--- Source information ---

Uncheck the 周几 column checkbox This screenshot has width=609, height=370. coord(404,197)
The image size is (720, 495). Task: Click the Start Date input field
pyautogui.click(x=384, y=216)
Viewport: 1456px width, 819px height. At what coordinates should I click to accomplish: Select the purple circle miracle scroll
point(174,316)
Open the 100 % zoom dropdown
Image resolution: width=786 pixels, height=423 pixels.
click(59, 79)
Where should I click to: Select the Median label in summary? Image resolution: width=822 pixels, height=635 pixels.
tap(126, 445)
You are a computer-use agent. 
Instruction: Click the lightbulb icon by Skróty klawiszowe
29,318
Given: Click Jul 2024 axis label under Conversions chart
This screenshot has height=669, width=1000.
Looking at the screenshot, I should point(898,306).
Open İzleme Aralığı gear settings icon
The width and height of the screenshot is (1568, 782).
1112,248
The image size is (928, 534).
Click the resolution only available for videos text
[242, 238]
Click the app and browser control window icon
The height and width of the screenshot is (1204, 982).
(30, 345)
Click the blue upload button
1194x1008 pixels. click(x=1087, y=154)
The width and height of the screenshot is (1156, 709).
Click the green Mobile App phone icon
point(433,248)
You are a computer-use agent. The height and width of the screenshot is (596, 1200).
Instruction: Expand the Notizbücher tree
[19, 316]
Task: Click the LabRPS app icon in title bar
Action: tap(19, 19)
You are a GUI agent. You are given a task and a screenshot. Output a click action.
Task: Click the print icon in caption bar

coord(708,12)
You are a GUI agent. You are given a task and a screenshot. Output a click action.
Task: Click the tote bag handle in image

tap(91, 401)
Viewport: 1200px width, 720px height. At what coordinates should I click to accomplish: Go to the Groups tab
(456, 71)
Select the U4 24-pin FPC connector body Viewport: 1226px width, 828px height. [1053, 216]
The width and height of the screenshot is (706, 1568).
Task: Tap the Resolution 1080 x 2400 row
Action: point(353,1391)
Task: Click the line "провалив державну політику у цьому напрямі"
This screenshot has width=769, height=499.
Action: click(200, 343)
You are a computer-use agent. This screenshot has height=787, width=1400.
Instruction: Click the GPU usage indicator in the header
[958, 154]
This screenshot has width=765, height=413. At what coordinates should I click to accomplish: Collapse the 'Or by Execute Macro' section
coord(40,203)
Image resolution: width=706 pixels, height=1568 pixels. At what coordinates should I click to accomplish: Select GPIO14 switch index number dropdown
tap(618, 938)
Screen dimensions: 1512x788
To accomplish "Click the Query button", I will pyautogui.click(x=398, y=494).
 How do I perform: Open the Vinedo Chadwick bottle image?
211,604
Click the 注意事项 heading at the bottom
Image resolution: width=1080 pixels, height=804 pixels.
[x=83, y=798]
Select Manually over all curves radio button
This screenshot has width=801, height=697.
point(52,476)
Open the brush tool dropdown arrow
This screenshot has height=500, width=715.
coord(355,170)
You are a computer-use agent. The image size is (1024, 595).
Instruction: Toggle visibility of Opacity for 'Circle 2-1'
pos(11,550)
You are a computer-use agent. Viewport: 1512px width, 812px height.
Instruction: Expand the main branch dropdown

---

Repeat every record above precisely.

**Expected answer**
Uncheck the 周几 column checkbox This screenshot has width=609, height=370. coord(404,197)
The image size is (720, 495). Task: Click the Start Date input field
pyautogui.click(x=384, y=216)
Viewport: 1456px width, 819px height. At what coordinates should I click to accomplish: Select the purple circle miracle scroll
point(174,316)
Open the 100 % zoom dropdown
Image resolution: width=786 pixels, height=423 pixels.
click(59, 79)
Where should I click to: Select the Median label in summary? Image resolution: width=822 pixels, height=635 pixels.
tap(126, 445)
You are a computer-use agent. 
Instruction: Click the lightbulb icon by Skróty klawiszowe
29,318
Given: Click Jul 2024 axis label under Conversions chart
This screenshot has height=669, width=1000.
Looking at the screenshot, I should point(898,306).
Open İzleme Aralığı gear settings icon
The width and height of the screenshot is (1568, 782).
1112,248
The image size is (928, 534).
Click the resolution only available for videos text
[242, 238]
Click the app and browser control window icon
The height and width of the screenshot is (1204, 982).
(30, 345)
Click the blue upload button
1194x1008 pixels. click(x=1087, y=154)
The width and height of the screenshot is (1156, 709).
Click the green Mobile App phone icon
point(433,248)
You are a computer-use agent. The height and width of the screenshot is (596, 1200).
Instruction: Expand the Notizbücher tree
[19, 316]
Task: Click the LabRPS app icon in title bar
Action: tap(19, 19)
You are a GUI agent. You are given a task and a screenshot. Output a click action.
Task: Click the print icon in caption bar

coord(708,12)
You are a GUI agent. You are given a task and a screenshot. Output a click action.
Task: Click the tote bag handle in image

tap(91, 401)
Viewport: 1200px width, 720px height. At what coordinates should I click to accomplish: Go to the Groups tab
(456, 71)
Select the U4 24-pin FPC connector body Viewport: 1226px width, 828px height. [1053, 216]
The width and height of the screenshot is (706, 1568).
Task: Tap the Resolution 1080 x 2400 row
Action: point(353,1391)
Task: Click the line "провалив державну політику у цьому напрямі"
This screenshot has width=769, height=499.
Action: click(200, 343)
You are a computer-use agent. This screenshot has height=787, width=1400.
Instruction: Click the GPU usage indicator in the header
[958, 154]
This screenshot has width=765, height=413. At what coordinates should I click to accomplish: Collapse the 'Or by Execute Macro' section
coord(40,203)
Image resolution: width=706 pixels, height=1568 pixels. At what coordinates should I click to accomplish: Select GPIO14 switch index number dropdown
tap(618, 938)
Screen dimensions: 1512x788
To accomplish "Click the Query button", I will pyautogui.click(x=398, y=494).
 How do I perform: Open the Vinedo Chadwick bottle image?
211,604
Click the 注意事项 heading at the bottom
Image resolution: width=1080 pixels, height=804 pixels.
[x=83, y=798]
Select Manually over all curves radio button
This screenshot has width=801, height=697.
point(52,476)
Open the brush tool dropdown arrow
This screenshot has height=500, width=715.
coord(355,170)
You are a computer-use agent. The image size is (1024, 595).
Instruction: Toggle visibility of Opacity for 'Circle 2-1'
pos(11,550)
You are a computer-use agent. Viewport: 1512px width, 812px height.
Instruction: Expand the main branch dropdown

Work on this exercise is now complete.